Nel Giorno della Memoria, il Presidente della Repubblica Sergio Mattarella ha rivolto parole di profonda riconoscenza alla senatrice a vita Liliana Segre, ringraziandola per la testimonianza preziosa degli orrori vissuti e per il messaggio che da anni porta avanti, fondato sul rifiuto dell’odio, della vendetta e di ogni forma di violenza.

Nel corso della cerimonia al Quirinale, il Capo dello Stato ha voluto esprimerle, a nome dell’intera Repubblica, solidarietà, stima e affetto, condannando con fermezza gli attacchi ricevuti dalla senatrice, definiti espressione di volgarità e ottusità.

Manifestazioni che, ha sottolineato Mattarella, rispecchiano la natura stessa del razzismo e dell’antisemitismo, fenomeni che la legge riconosce e punisce come reati.

Durante le celebrazioni, il Presidente ha inoltre ringraziato tutte le persone che hanno contribuito alla realizzazione della giornata di commemorazione e riflessione, sottolineandone l’importanza irrinunciabile e l’intensità che resta immutata nel tempo.

Un ringraziamento particolare è stato rivolto all’attore Stefano Santospago, che ha guidato il pubblico lungo il doloroso percorso della memoria, e al ministro dell’Istruzione Giuseppe Valditara per il suo intervento.

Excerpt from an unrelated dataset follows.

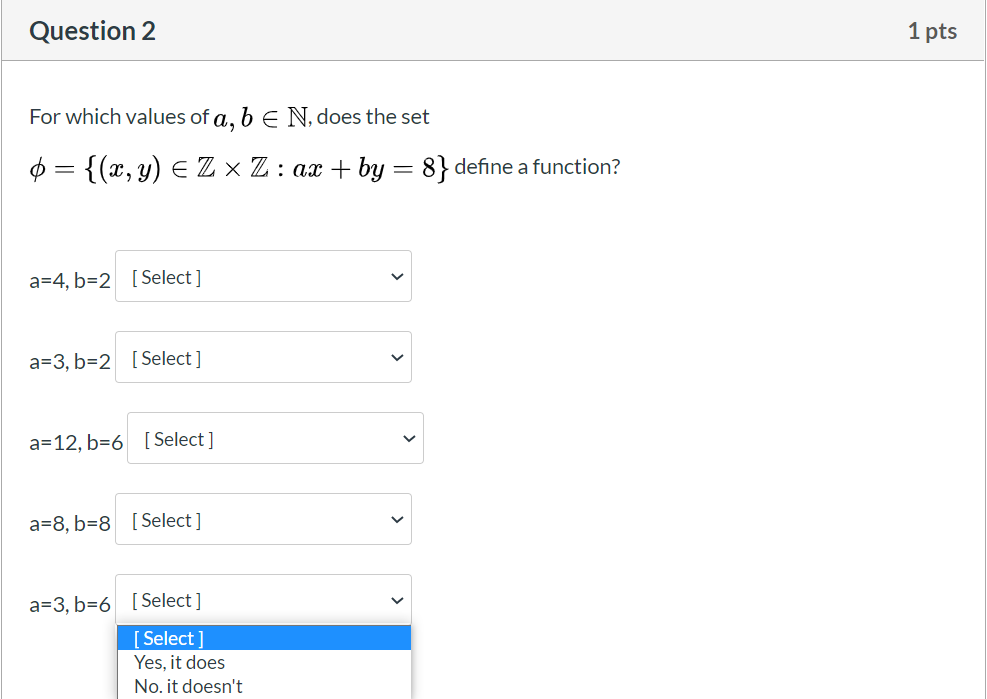This screenshot has width=987, height=699.
Task: Open the dropdown for a=8, b=8
Action: point(263,519)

Mattarella ha espresso gratitudine anche a Noemi Di Segni, per il suo impegno alla guida delle Comunità ebraiche italiane, agli autori dei testi e dei contributi video, e ai musicisti Francesca Leonardi e Andrea Oliva, che hanno accompagnato la cerimonia con l’esecuzione di musiche di compositori ebrei.

Il Presidente ha ricordato come quelle opere, nella tragica stagione del nazismo, sarebbero state censurate e bandite come “arte degenerata”, a testimonianza dell’annientamento culturale operato dai regimi totalitari.